From 293f5887b7baa1a2d1f48e9e102eebbf893e6709 Mon Sep 17 00:00:00 2001
From: Rohan McGovern <rmcgover@redhat.com>
Date: Tue, 9 Aug 2022 08:49:14 +1000
Subject: [PATCH] Implement error handling

Ultimately, all errors are propagated in some way, but it's important to
differentiate between "the content was invalid" vs "failed to fetch the
content".
---
 repo_autoindex/__init__.py       |   7 +-
 repo_autoindex/_impl/api.py      |  47 +++++++++--
 repo_autoindex/_impl/base.py     |  16 ++++
 repo_autoindex/_impl/yum.py      |  28 ++++---
 tests/test_yum_render_corrupt.py | 132 +++++++++++++++++++++++++++++++
 5 files changed, 209 insertions(+), 21 deletions(-)

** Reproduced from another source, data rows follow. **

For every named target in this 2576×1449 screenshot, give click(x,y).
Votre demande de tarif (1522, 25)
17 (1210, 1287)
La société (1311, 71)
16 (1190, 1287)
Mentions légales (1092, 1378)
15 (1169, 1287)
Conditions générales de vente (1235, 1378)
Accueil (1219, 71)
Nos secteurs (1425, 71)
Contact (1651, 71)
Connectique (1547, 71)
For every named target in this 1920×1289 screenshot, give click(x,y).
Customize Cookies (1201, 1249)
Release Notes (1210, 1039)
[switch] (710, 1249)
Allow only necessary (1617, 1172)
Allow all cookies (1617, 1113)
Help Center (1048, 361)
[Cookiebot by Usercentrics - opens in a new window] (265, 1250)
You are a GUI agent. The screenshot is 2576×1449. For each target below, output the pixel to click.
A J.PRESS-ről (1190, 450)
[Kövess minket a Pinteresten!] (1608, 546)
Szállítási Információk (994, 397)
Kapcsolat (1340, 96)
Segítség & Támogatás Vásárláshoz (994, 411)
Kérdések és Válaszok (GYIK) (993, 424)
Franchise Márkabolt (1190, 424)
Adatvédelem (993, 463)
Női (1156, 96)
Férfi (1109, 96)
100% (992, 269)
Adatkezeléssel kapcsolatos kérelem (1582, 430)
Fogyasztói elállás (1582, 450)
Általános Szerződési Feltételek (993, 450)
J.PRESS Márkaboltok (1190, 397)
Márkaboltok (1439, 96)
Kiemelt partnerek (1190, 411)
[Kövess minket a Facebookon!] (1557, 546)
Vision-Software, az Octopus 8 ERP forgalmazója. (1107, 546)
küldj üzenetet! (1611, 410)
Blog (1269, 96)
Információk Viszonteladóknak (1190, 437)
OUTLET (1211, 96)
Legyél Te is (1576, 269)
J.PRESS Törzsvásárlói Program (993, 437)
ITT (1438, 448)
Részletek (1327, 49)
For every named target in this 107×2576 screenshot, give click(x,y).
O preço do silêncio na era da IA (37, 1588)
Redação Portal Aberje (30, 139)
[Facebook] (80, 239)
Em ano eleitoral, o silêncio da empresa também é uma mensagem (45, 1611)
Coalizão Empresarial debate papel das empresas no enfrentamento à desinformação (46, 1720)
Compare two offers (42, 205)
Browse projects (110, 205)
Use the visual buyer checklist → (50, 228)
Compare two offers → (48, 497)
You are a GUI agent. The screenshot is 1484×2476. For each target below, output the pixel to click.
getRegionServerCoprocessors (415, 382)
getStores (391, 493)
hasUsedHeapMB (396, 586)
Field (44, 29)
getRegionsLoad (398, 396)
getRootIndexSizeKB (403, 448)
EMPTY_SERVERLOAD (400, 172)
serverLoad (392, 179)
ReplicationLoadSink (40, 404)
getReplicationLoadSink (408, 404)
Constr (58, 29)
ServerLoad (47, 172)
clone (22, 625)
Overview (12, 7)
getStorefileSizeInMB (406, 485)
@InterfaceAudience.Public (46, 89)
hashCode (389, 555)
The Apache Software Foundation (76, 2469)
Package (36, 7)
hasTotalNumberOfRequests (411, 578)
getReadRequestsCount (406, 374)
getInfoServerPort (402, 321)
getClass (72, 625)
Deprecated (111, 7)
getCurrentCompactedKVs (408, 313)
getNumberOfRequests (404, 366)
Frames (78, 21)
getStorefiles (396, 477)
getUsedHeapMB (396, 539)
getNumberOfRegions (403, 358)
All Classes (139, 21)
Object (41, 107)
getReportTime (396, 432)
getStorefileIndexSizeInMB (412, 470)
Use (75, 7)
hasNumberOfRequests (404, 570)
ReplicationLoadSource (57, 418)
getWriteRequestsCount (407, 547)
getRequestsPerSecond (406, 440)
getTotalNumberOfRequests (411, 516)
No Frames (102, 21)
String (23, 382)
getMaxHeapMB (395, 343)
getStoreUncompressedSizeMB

 create mode 100644 tests/test_yum_render_corrupt.py

diff --git a/repo_autoindex/__init__.py b/repo_autoindex/__init__.py
index b472b0b..77fcc0c 100644
--- a/repo_autoindex/__init__.py
+++ b/repo_autoindex/__init__.py
@@ -1,4 +1,7 @@
 from ._impl.api import autoindex
-from ._impl.base import Fetcher, GeneratedIndex
+from ._impl.base import Fetcher, GeneratedIndex, ContentError
 
-__all__ = ["autoindex", "Fetcher", "GeneratedIndex"]
+ContentError.__module__ = "repo_autoindex"
+
+
+__all__ = ["autoindex", "ContentError", "Fetcher", "GeneratedIndex"]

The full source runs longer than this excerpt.